-- START OF Records provided --

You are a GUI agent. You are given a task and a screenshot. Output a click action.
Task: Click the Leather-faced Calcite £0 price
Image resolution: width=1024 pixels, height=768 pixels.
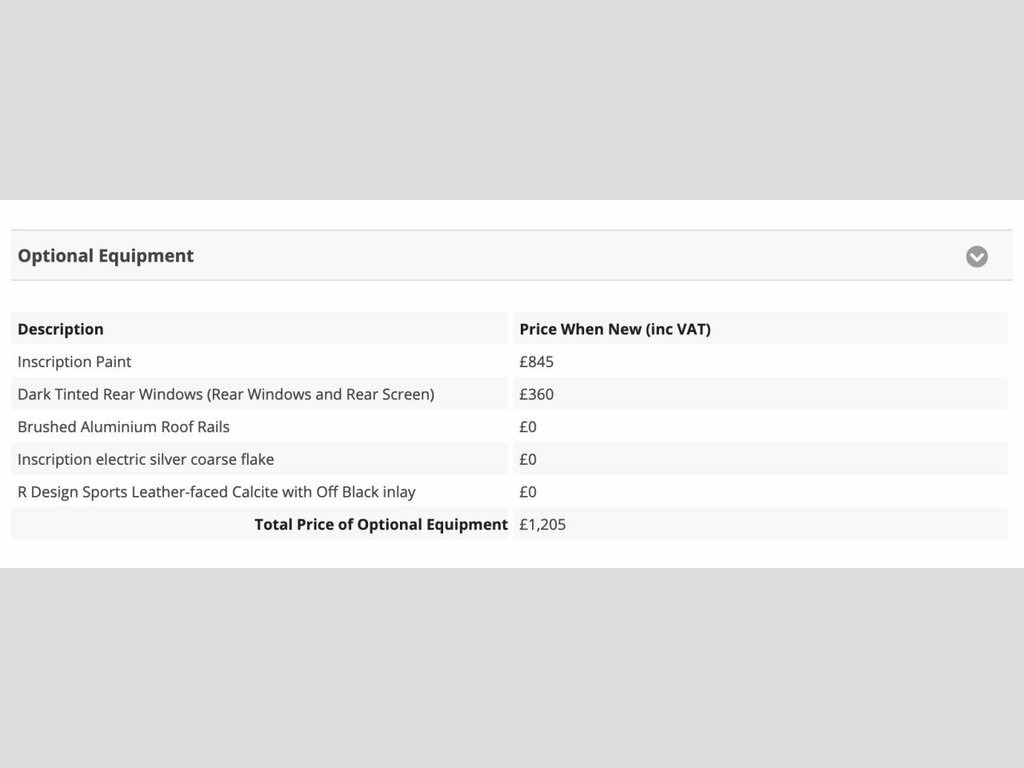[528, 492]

-- END OF Records provided --
-- START OF Records provided --

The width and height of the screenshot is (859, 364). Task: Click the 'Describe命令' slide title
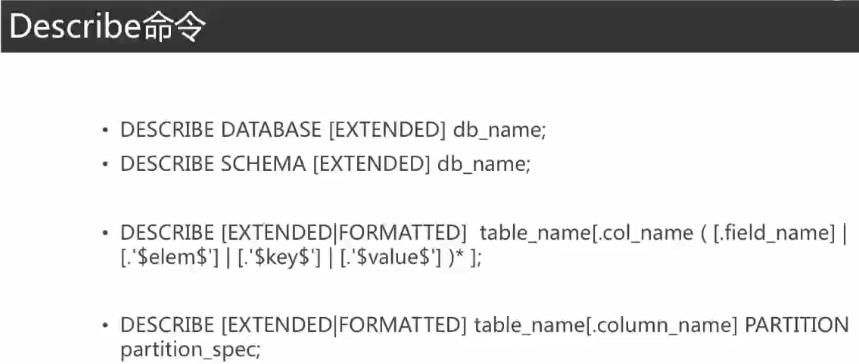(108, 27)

-- END OF Records provided --

- **Set exercise**
Pick out each line of the rows above that contains the word "width", copying those lines in full. Letter case matters.

- **Written solution**
Image resolution: width=1024 pixels, height=768 pixels.
The width and height of the screenshot is (859, 364). Task: Click the 'Describe命令' slide title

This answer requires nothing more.